▼▼▼

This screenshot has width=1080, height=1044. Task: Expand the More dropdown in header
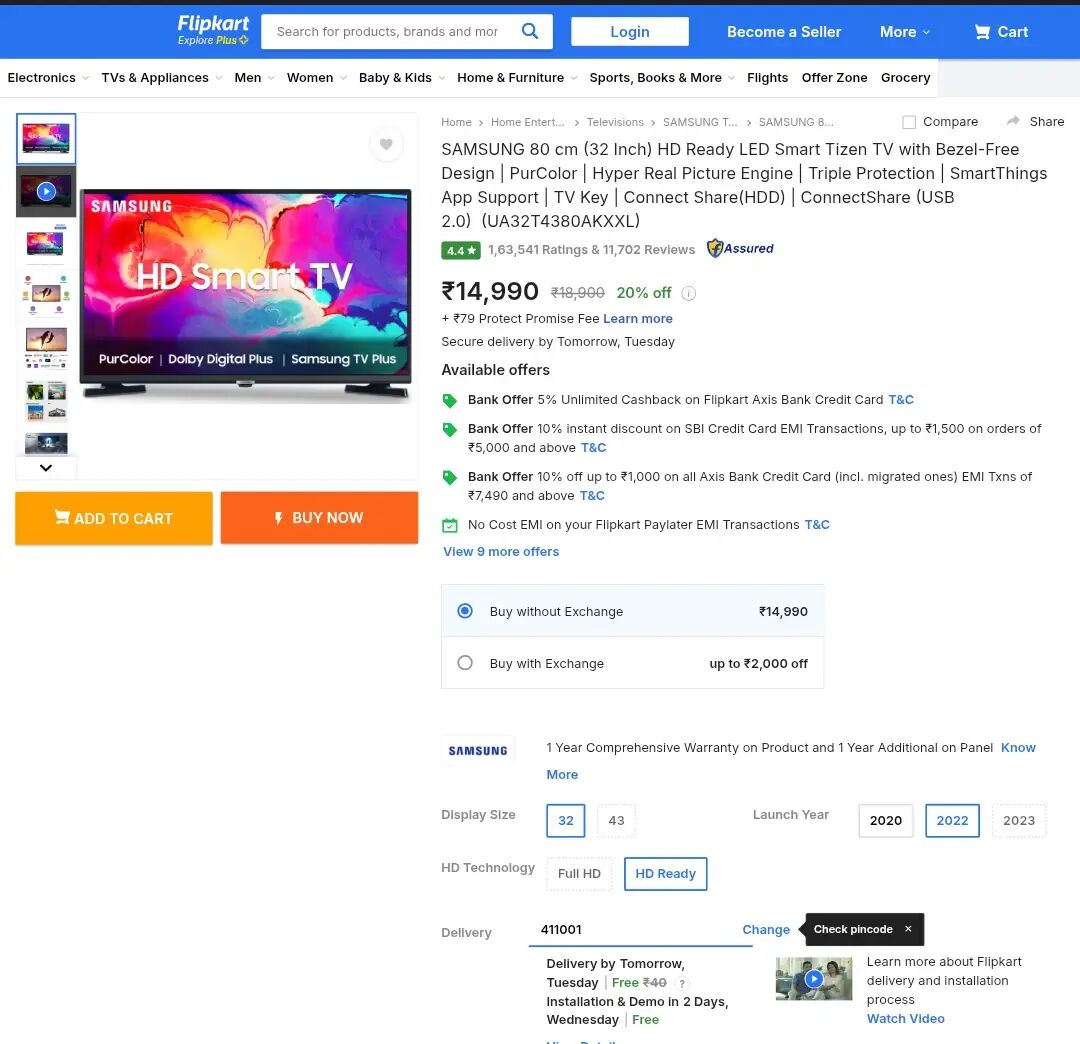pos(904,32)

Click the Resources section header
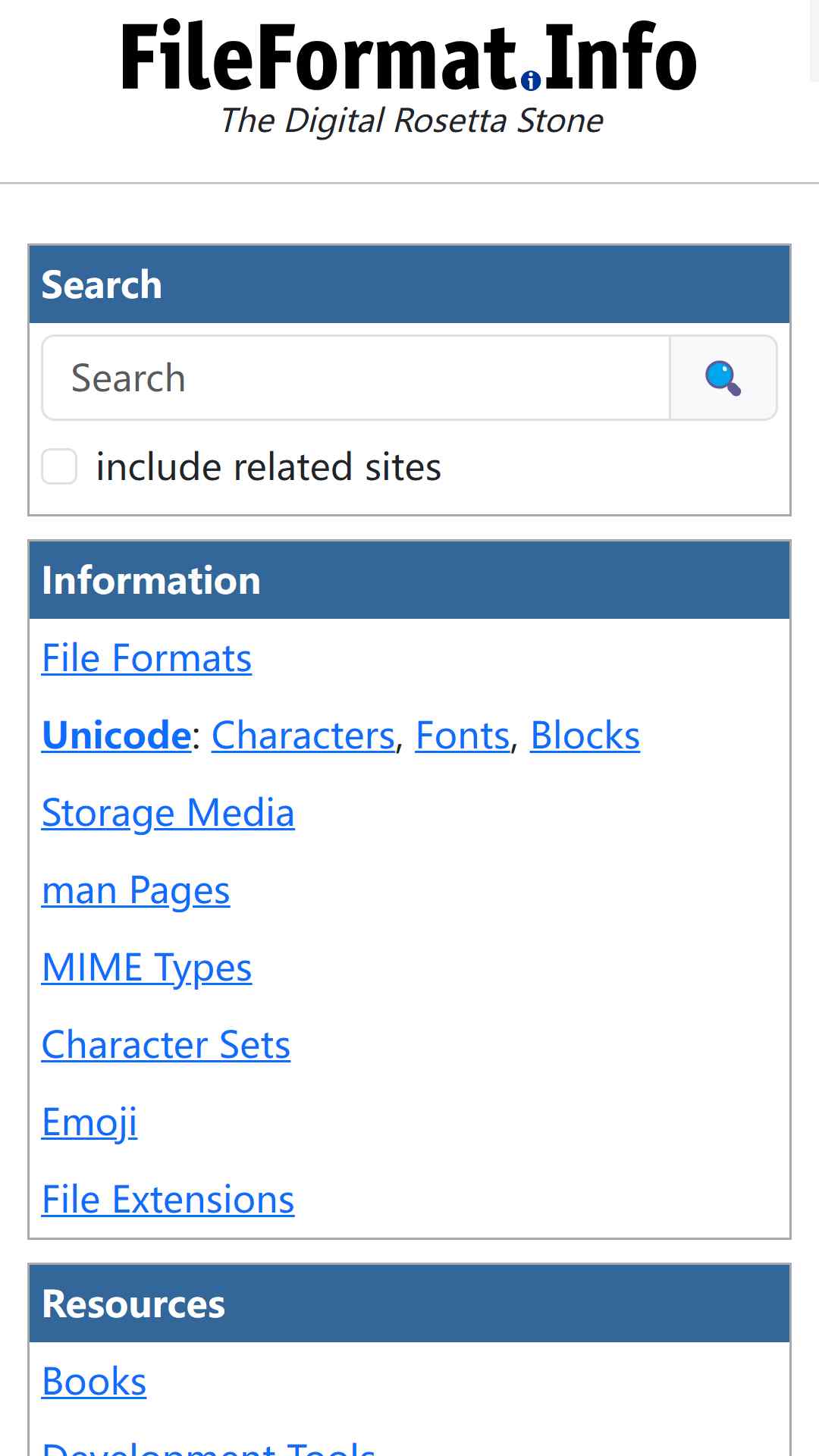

▲▲▲
▼▼▼

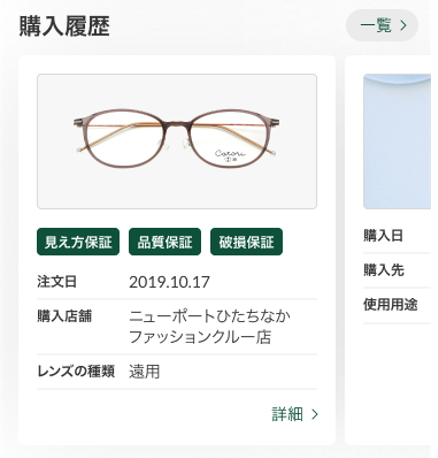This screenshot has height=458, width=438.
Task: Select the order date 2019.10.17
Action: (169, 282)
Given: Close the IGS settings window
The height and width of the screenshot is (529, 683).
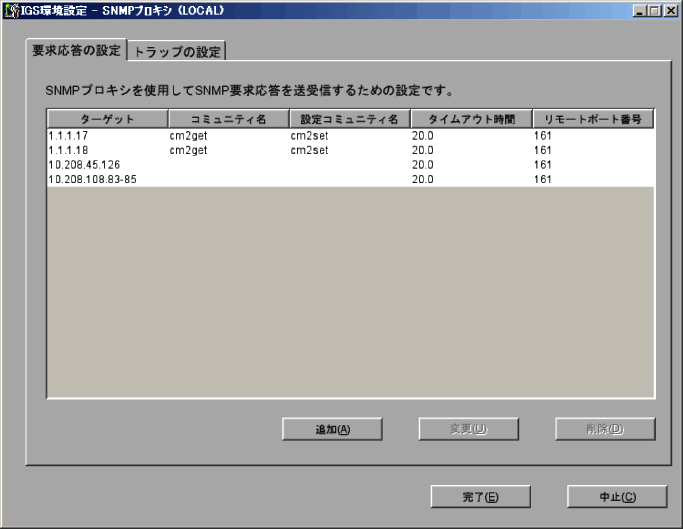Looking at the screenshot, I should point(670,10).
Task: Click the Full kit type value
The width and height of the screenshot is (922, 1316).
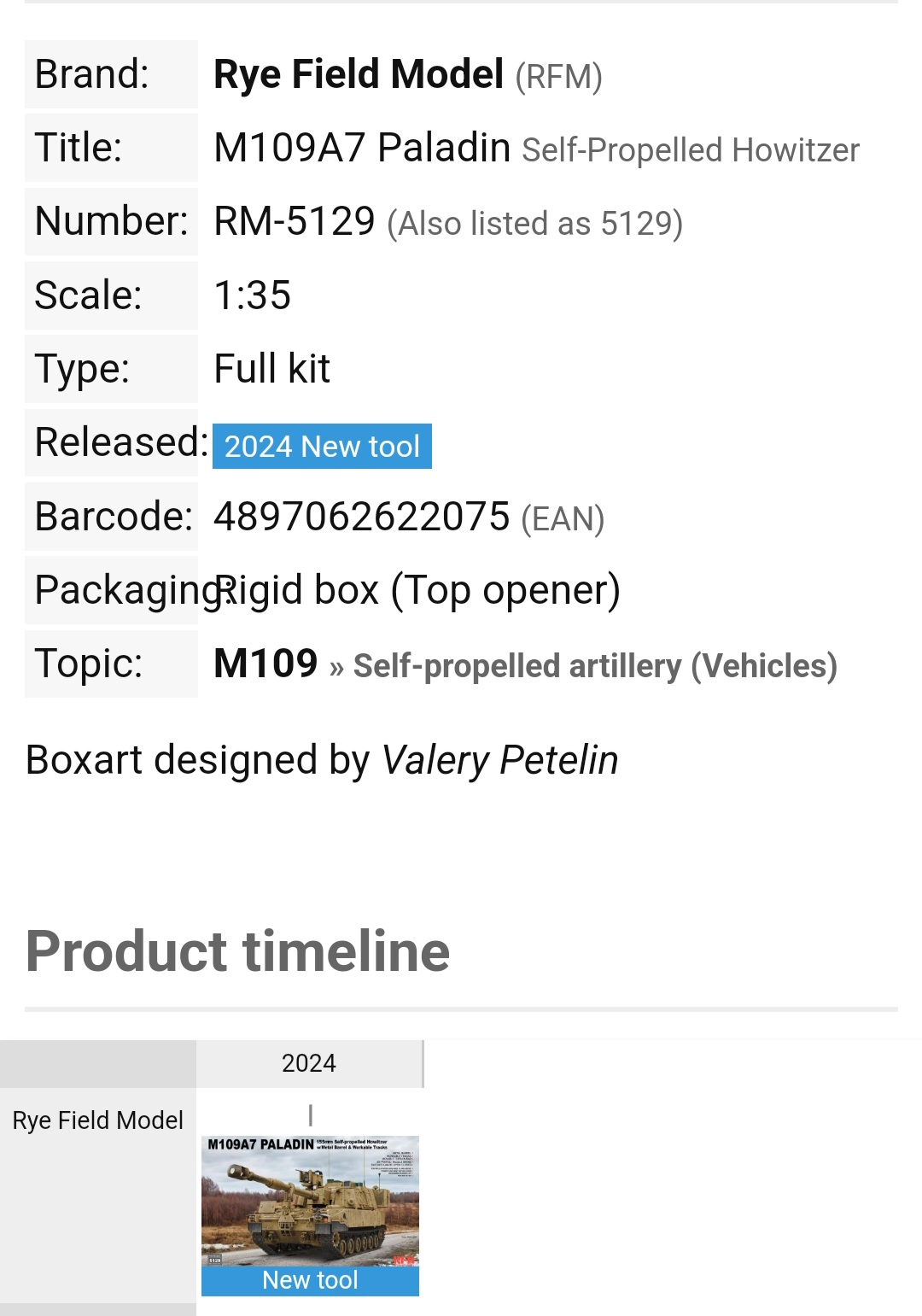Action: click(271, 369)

▲▲▲
▼▼▼

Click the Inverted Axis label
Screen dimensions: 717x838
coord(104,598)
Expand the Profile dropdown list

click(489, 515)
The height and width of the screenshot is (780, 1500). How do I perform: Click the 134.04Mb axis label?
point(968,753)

▲▲▲

→ Task description
Above are the records; please give again, exactly and in full, only the lines that run from the line with "This screenshot has width=1080, height=1044." through the line with "Click the Resources section header", with no pictures.

→ Exercise result
This screenshot has width=1080, height=1044. Task: Expand the More dropdown in header
pos(904,32)

Click the Resources section header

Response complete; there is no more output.